Description
Quirky investigator Theodore Hubbert—T.S. for short—is awakened out of his regular afternoon revelry (watching his favorite soap opera) by a phone call from none other than his Aunt Lil, whose penchant for interrupting . . . well, really anything T.S. is interested in, is uncanny. As per usual, Aunt Lil is calling to ask for a tiny little favor—a helping hand at a Manhattan soup kitchen. Naturally, T.S. wasn’t listening to her beggar’s soliloquy and unwittingly agrees to work that afternoon’s shift. But T.S.’s afternoon turns out to have more in store than ladling soup. Because no good deed goes unpunished—especially when Aunt Lil is involved.

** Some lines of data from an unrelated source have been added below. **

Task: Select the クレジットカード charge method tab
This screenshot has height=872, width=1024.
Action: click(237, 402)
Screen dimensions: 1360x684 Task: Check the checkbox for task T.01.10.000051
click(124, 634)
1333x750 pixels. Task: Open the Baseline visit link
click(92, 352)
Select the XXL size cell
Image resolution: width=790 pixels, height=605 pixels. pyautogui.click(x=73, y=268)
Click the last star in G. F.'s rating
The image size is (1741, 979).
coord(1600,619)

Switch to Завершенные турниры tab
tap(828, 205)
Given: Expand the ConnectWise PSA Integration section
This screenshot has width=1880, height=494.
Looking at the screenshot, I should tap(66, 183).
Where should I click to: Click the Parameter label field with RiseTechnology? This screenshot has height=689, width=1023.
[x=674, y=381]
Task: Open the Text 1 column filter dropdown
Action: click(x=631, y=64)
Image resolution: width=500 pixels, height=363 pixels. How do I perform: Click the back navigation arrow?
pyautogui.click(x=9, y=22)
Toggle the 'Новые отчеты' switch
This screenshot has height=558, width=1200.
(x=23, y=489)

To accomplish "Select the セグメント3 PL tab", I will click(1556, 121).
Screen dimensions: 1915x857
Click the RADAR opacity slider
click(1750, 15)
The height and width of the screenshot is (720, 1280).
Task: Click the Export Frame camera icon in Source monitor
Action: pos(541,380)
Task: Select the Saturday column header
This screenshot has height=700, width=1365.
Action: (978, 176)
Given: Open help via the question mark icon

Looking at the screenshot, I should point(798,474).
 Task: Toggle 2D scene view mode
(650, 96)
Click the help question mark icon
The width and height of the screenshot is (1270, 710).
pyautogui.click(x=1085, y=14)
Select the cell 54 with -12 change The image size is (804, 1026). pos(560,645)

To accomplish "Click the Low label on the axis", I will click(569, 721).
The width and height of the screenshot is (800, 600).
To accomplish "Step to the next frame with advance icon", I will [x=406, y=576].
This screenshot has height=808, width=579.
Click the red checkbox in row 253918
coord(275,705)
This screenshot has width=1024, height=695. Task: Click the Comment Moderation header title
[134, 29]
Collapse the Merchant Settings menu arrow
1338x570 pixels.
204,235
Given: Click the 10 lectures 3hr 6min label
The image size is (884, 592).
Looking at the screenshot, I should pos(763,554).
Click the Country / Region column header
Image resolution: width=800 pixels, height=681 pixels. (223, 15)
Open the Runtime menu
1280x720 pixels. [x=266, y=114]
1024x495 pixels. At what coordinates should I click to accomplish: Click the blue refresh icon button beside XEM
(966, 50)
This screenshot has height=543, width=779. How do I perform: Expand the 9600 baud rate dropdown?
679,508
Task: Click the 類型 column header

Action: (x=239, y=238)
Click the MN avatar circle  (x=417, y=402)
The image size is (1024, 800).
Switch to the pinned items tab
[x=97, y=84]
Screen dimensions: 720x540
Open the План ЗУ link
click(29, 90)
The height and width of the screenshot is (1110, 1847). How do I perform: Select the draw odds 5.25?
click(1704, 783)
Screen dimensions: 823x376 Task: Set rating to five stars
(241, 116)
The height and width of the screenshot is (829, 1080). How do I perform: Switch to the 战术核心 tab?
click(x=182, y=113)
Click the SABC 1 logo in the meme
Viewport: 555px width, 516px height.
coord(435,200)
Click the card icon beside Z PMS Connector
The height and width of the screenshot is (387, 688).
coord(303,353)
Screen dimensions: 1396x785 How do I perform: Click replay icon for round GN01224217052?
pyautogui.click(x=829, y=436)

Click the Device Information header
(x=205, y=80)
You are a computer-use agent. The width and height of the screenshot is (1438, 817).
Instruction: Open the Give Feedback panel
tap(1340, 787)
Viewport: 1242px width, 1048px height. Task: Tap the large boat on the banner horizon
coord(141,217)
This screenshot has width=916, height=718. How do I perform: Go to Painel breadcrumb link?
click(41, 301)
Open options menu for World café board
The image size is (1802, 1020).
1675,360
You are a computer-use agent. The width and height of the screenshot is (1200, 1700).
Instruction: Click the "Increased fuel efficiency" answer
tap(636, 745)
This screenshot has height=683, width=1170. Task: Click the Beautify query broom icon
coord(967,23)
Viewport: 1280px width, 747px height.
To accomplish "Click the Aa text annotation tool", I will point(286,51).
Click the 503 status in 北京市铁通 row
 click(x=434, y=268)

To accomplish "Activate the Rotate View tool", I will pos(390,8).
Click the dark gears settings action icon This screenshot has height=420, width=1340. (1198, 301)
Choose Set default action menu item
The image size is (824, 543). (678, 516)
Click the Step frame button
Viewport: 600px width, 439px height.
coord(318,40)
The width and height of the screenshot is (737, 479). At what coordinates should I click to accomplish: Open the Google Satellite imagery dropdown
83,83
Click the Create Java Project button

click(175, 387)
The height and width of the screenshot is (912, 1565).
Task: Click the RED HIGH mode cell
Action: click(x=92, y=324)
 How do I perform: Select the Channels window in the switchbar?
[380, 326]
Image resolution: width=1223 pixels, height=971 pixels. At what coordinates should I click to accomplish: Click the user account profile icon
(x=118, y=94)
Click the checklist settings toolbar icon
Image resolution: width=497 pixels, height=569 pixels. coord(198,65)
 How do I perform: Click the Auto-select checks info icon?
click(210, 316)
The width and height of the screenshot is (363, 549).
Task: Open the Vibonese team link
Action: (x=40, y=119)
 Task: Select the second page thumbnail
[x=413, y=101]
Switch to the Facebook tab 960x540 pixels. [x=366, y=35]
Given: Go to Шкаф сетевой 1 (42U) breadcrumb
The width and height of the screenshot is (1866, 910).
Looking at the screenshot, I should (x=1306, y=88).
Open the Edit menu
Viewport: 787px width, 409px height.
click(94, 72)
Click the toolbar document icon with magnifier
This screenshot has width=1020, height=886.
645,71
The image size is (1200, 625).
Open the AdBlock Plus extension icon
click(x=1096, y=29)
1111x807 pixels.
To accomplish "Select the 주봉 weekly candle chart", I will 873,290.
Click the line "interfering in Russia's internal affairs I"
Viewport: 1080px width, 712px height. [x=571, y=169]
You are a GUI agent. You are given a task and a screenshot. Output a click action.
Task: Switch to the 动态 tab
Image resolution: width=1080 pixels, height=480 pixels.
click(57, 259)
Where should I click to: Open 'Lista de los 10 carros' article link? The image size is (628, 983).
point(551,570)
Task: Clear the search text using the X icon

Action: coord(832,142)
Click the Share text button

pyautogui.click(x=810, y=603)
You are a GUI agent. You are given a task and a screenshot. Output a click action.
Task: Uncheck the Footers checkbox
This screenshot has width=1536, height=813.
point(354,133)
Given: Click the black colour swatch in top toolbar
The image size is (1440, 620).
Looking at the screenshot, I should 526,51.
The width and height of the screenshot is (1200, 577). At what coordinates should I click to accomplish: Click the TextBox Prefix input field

In the middle of lunch—an inventive chili recipe Lil proudly boosted from a real life cowboy in Santa Fe—a little old lady suddenly jumps up, clutching at her throat . . . and drops dead. New York’s Finest couldn’t care less about the demise of an elderly woman who presumably had a heart attack. But a group of soup kitchen regulars—a crew of snooty failed actresses from the Eisenhower era—appear shaken. Turns out they knew the deceased. And their woeful reactions are dramatic, to say the least. But are they just acting?
Ever unable to keep her mouth shut, Aunt Lil offers up the shocked and (seemingly) grief-stricken actresses her nephew’s private investigator services to investigate the woman’s real identity. Reluctantly, T.S. agrees to help. After all, he dryly muses, it’s not like she was murdered. Famous last words.
Throughout this irresistibly cozy mystery, Aunt Lil’s tall tales sprinkle about as comic relief to a thoroughly engaging murder mystery. And true to form, she remains a nosey pest—who happens to be utterly adorable. And T.S.’s antics, reminiscent of Columbo or Agatha Christie’s finicky Hercule Poirot, will delight the fervent mystery fans.